◆ **TASK PROMPT**
Set down the data again in full, keeping every line exactly as it is.

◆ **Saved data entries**

┄┄┄┄┄┄

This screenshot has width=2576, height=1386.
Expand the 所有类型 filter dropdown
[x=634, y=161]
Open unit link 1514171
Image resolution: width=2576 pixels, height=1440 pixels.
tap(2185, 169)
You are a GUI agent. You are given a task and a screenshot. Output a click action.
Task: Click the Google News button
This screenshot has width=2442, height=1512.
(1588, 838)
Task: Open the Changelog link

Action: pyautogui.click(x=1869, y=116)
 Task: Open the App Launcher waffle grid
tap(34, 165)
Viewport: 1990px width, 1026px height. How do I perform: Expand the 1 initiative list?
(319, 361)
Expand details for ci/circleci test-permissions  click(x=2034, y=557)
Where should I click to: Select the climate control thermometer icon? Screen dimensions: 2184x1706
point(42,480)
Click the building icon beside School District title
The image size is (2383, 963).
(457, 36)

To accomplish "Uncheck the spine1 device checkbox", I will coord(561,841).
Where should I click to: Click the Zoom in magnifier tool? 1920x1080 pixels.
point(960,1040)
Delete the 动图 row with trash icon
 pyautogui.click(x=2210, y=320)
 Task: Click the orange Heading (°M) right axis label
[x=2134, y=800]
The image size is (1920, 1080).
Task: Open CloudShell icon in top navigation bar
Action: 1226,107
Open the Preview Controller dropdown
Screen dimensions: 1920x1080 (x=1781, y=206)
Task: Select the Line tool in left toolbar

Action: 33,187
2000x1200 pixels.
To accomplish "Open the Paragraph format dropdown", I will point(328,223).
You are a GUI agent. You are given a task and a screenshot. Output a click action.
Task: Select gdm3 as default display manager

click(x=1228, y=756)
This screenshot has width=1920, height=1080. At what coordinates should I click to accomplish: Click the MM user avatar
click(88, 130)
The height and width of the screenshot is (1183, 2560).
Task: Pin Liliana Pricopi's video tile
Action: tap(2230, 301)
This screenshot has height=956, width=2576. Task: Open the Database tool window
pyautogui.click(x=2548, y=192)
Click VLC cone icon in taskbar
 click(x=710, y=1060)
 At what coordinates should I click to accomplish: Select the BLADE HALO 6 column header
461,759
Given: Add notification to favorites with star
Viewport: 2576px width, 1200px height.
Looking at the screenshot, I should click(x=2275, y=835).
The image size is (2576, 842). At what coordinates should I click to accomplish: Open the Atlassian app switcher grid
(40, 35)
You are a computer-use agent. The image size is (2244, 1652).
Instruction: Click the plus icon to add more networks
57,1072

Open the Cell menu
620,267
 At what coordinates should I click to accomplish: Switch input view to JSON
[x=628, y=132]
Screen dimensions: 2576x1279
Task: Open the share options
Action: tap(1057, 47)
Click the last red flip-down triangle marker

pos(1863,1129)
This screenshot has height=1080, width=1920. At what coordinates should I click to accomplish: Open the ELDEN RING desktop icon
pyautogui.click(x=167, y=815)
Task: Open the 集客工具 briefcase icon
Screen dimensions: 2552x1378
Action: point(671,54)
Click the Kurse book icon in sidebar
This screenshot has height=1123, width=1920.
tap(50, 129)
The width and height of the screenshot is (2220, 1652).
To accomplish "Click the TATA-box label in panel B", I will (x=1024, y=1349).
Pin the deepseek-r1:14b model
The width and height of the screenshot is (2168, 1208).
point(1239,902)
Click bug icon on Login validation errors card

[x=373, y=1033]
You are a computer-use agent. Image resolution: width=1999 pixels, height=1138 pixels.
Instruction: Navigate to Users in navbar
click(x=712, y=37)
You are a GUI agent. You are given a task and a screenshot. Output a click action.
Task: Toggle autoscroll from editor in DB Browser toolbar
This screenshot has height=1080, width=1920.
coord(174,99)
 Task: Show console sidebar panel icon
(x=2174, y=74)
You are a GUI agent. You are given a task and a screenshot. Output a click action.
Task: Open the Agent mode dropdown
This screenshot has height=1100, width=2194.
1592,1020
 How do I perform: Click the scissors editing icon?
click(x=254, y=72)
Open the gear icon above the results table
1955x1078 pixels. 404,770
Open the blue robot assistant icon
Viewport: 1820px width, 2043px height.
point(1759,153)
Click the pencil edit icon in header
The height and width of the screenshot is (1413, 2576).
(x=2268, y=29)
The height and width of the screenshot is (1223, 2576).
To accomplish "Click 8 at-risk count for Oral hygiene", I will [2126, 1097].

┄┄┄┄┄┄

◆ **OUTPUT OF THE EXERCISE**
This screenshot has width=2576, height=1386.
Expand the 所有类型 filter dropdown
[x=634, y=161]
Open unit link 1514171
Image resolution: width=2576 pixels, height=1440 pixels.
tap(2185, 169)
You are a GUI agent. You are given a task and a screenshot. Output a click action.
Task: Click the Google News button
This screenshot has width=2442, height=1512.
(1588, 838)
Task: Open the Changelog link

Action: pyautogui.click(x=1869, y=116)
 Task: Open the App Launcher waffle grid
tap(34, 165)
Viewport: 1990px width, 1026px height. How do I perform: Expand the 1 initiative list?
(319, 361)
Expand details for ci/circleci test-permissions  click(x=2034, y=557)
Where should I click to: Select the climate control thermometer icon? Screen dimensions: 2184x1706
point(42,480)
Click the building icon beside School District title
The image size is (2383, 963).
(457, 36)

To accomplish "Uncheck the spine1 device checkbox", I will coord(561,841).
Where should I click to: Click the Zoom in magnifier tool? 1920x1080 pixels.
point(960,1040)
Delete the 动图 row with trash icon
 pyautogui.click(x=2210, y=320)
 Task: Click the orange Heading (°M) right axis label
[x=2134, y=800]
The image size is (1920, 1080).
Task: Open CloudShell icon in top navigation bar
Action: 1226,107
Open the Preview Controller dropdown
Screen dimensions: 1920x1080 (x=1781, y=206)
Task: Select the Line tool in left toolbar

Action: 33,187
2000x1200 pixels.
To accomplish "Open the Paragraph format dropdown", I will point(328,223).
You are a GUI agent. You are given a task and a screenshot. Output a click action.
Task: Select gdm3 as default display manager

click(x=1228, y=756)
This screenshot has width=1920, height=1080. At what coordinates should I click to accomplish: Click the MM user avatar
click(88, 130)
The height and width of the screenshot is (1183, 2560).
Task: Pin Liliana Pricopi's video tile
Action: tap(2230, 301)
This screenshot has height=956, width=2576. Task: Open the Database tool window
pyautogui.click(x=2548, y=192)
Click VLC cone icon in taskbar
 click(x=710, y=1060)
 At what coordinates should I click to accomplish: Select the BLADE HALO 6 column header
461,759
Given: Add notification to favorites with star
Viewport: 2576px width, 1200px height.
Looking at the screenshot, I should click(x=2275, y=835).
The image size is (2576, 842). At what coordinates should I click to accomplish: Open the Atlassian app switcher grid
(40, 35)
You are a computer-use agent. The image size is (2244, 1652).
Instruction: Click the plus icon to add more networks
57,1072

Open the Cell menu
620,267
 At what coordinates should I click to accomplish: Switch input view to JSON
[x=628, y=132]
Screen dimensions: 2576x1279
Task: Open the share options
Action: tap(1057, 47)
Click the last red flip-down triangle marker

pos(1863,1129)
This screenshot has height=1080, width=1920. At what coordinates should I click to accomplish: Open the ELDEN RING desktop icon
pyautogui.click(x=167, y=815)
Task: Open the 集客工具 briefcase icon
Screen dimensions: 2552x1378
Action: point(671,54)
Click the Kurse book icon in sidebar
This screenshot has height=1123, width=1920.
tap(50, 129)
The width and height of the screenshot is (2220, 1652).
To accomplish "Click the TATA-box label in panel B", I will (x=1024, y=1349).
Pin the deepseek-r1:14b model
The width and height of the screenshot is (2168, 1208).
point(1239,902)
Click bug icon on Login validation errors card

[x=373, y=1033]
You are a computer-use agent. Image resolution: width=1999 pixels, height=1138 pixels.
Instruction: Navigate to Users in navbar
click(x=712, y=37)
You are a GUI agent. You are given a task and a screenshot. Output a click action.
Task: Toggle autoscroll from editor in DB Browser toolbar
This screenshot has height=1080, width=1920.
coord(174,99)
 Task: Show console sidebar panel icon
(x=2174, y=74)
You are a GUI agent. You are given a task and a screenshot. Output a click action.
Task: Open the Agent mode dropdown
This screenshot has height=1100, width=2194.
1592,1020
 How do I perform: Click the scissors editing icon?
click(x=254, y=72)
Open the gear icon above the results table
1955x1078 pixels. 404,770
Open the blue robot assistant icon
Viewport: 1820px width, 2043px height.
point(1759,153)
Click the pencil edit icon in header
The height and width of the screenshot is (1413, 2576).
(x=2268, y=29)
The height and width of the screenshot is (1223, 2576).
To accomplish "Click 8 at-risk count for Oral hygiene", I will [2126, 1097].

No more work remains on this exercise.